2012 saw Chaumet unveil twelve jewellery sets that make up 12 Vendôme, their high jewellery collection for this year's Biennale des Antiquaires.


When September rolls around this year the most revered jewellery houses in the world will be showing their latest collections in Paris. For this occasion,  Chaumet will unveil twelve separate jewellery sets, each one a part of '12 Vendôme', their latest high jewellery collection.

Taking inspiration from close to home, the collection looks to 12 Place Vendôme, where the Maison has resided since 1780. With over forty creations, this collection aims to combine the classic elements of Chaumet with modern touches. Despite this view to mix the past and present, pieces such as the classic tiaras look fresh and new yet maintain the aristocratic charm they've always had. One of the pleasures of this year's Paris couture week was stepping inside Chaumet and seeing the splendour of the building itself, with tiaras old and new adorning the walls of the grand rooms overlooking Place Vendôme.

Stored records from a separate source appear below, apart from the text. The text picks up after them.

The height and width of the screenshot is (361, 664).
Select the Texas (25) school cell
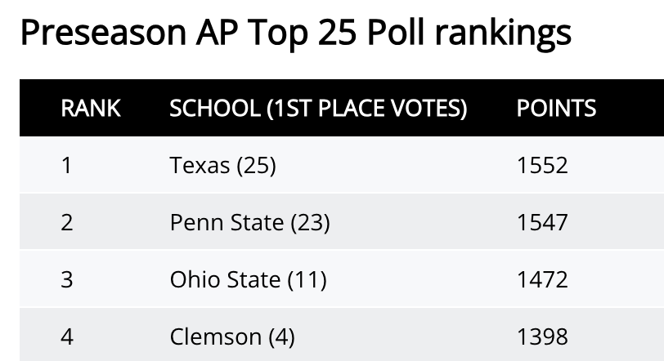click(x=222, y=165)
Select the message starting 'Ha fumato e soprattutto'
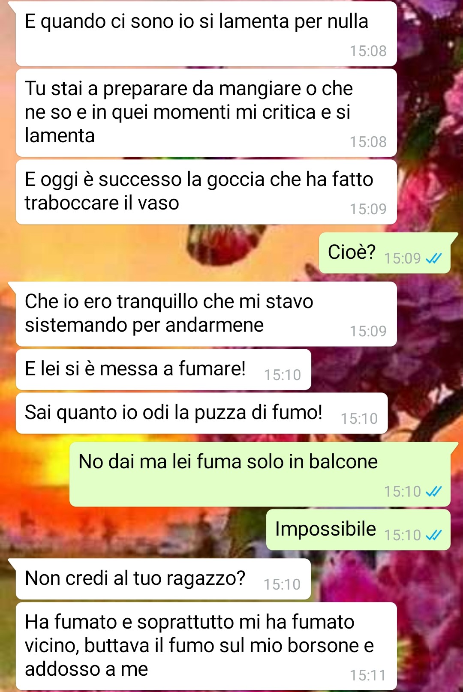Image resolution: width=463 pixels, height=692 pixels. [x=206, y=646]
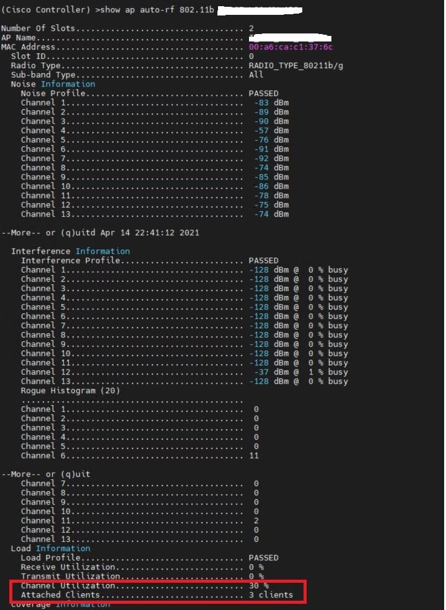
Task: Click the MAC address 00:a6:ca:c1:37:6c
Action: [x=291, y=47]
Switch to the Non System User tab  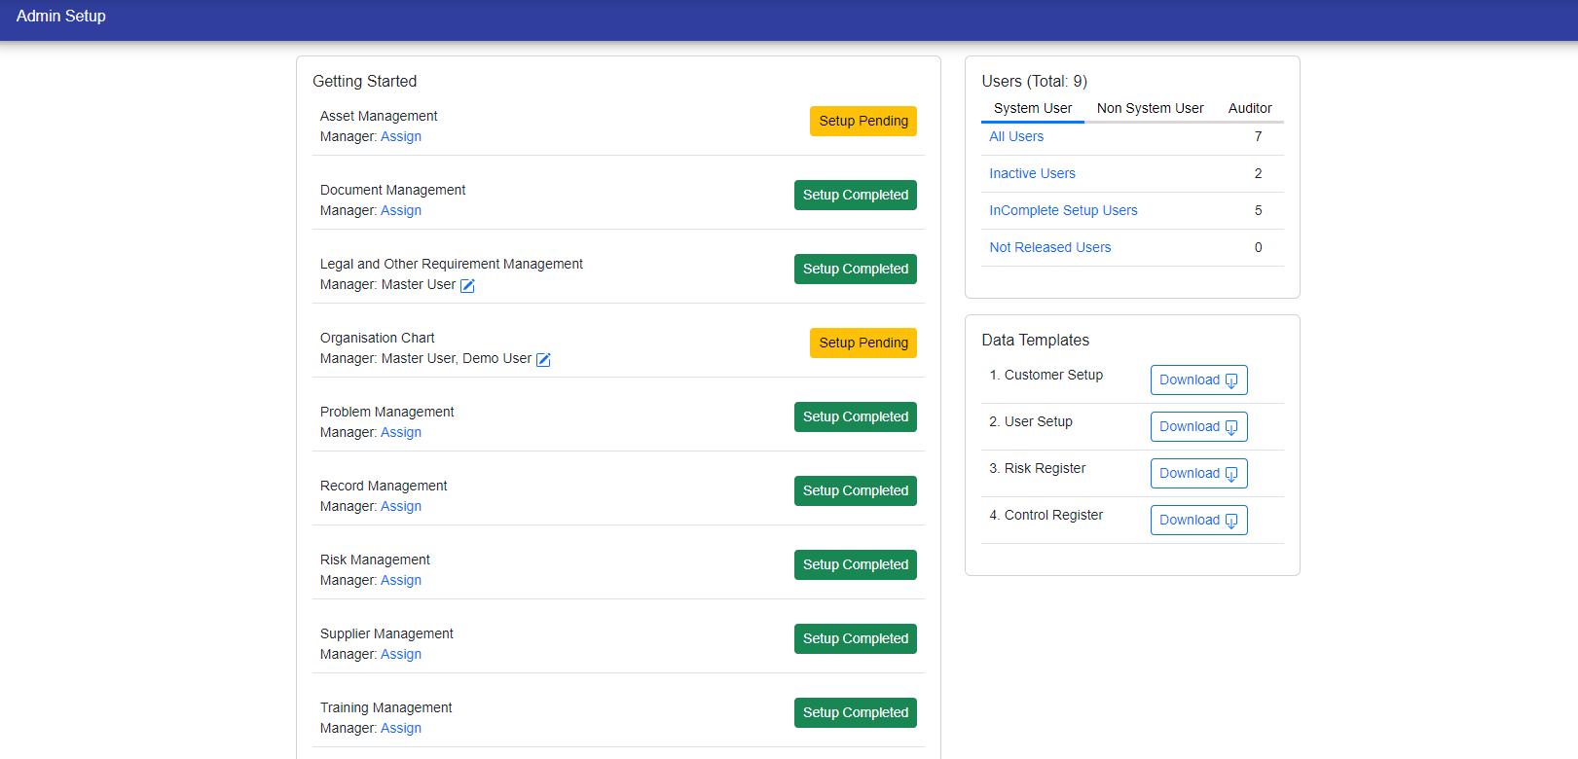click(x=1150, y=108)
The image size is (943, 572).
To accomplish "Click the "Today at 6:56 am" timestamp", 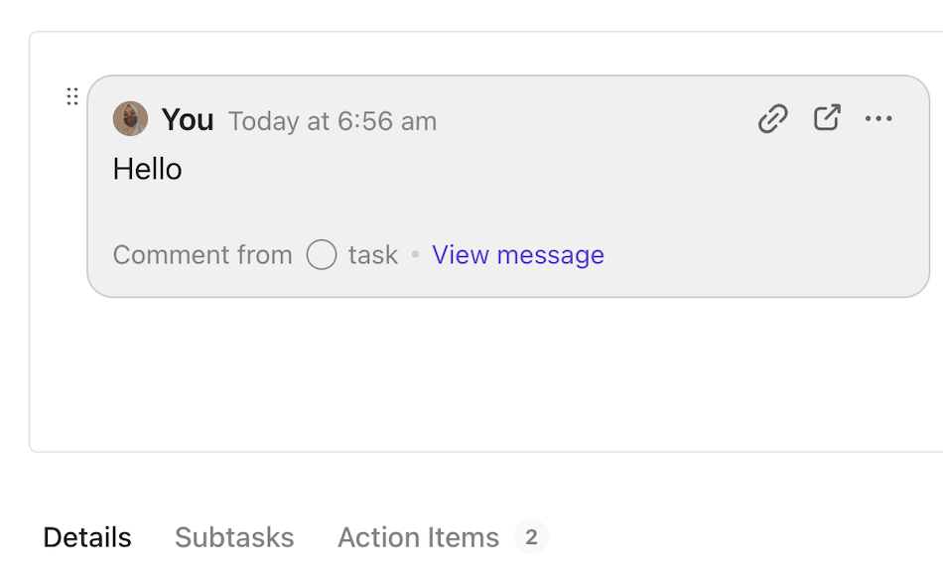I will click(333, 121).
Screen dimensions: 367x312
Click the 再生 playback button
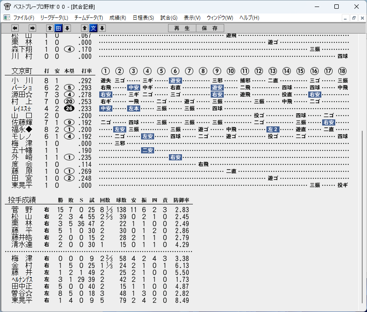point(182,28)
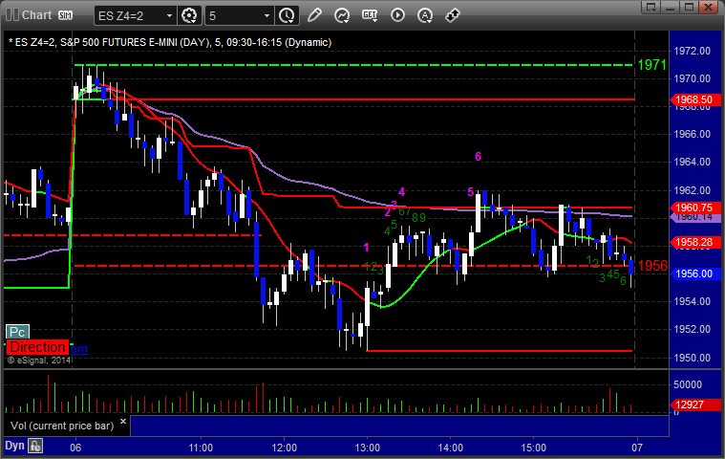725x459 pixels.
Task: Toggle the Pc label box
Action: click(x=17, y=332)
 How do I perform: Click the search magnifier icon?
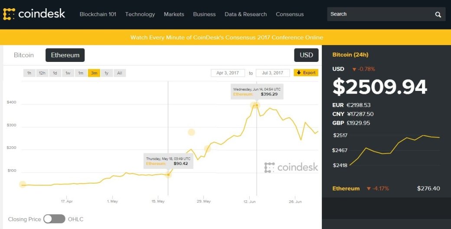(x=438, y=15)
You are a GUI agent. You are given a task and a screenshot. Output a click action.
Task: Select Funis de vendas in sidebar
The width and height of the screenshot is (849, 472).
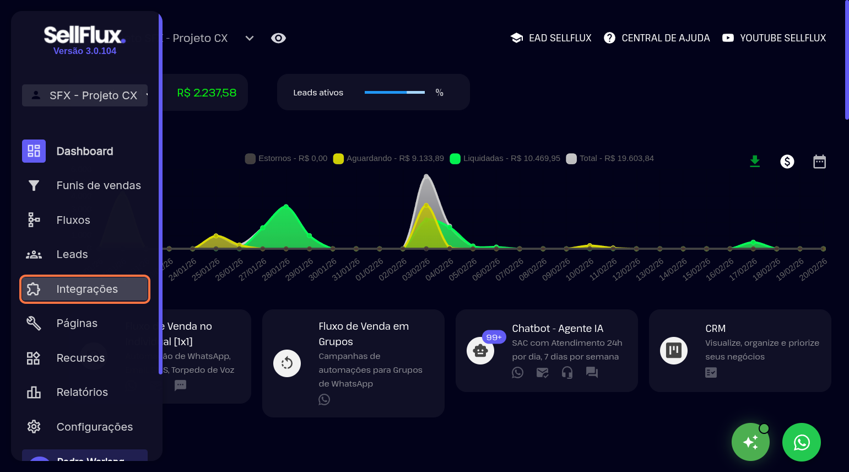[x=85, y=186]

As with other pieces in the 12 Vendôme collection, it has been inspired by none other than Empress Joséphine herself, the first muse the House of Chaumet ever had. One piece in particular caught my eye, and that was the aigrette that sports a spray of very coquettish white feathers. The jewel  and can be worn as either a tiara or the central piece featuring a large opal can be detached and worn as brooch or hung from a chain as a pendant. Colour is something that strikes the eye and on show was an entrancing mix of emeralds, sapphires, rubies, purple jade, spinels, all of which echo the rich fire of the central opal. These unusual combinations of stones have majestically been brought to life with a collection that feels timeless in its execution.

One thing that is apparent here, and in few other collections that will be at the Biennale, is the way the jewellery has been designed with a keen eye on the body. When the 12 Vendôme collection is unveiled you will see pieces like extra-long necklaces that caress the hips with rows of pearls or dangle over the shoulders, much like popular pieces of the 1920s. It is with jewellery like this that we see 230 years of expertise come to modern fruition with jewels that redefine the silhouette of the contemporary woman, as well as making their mark on this year's Biennale des Antiquaires.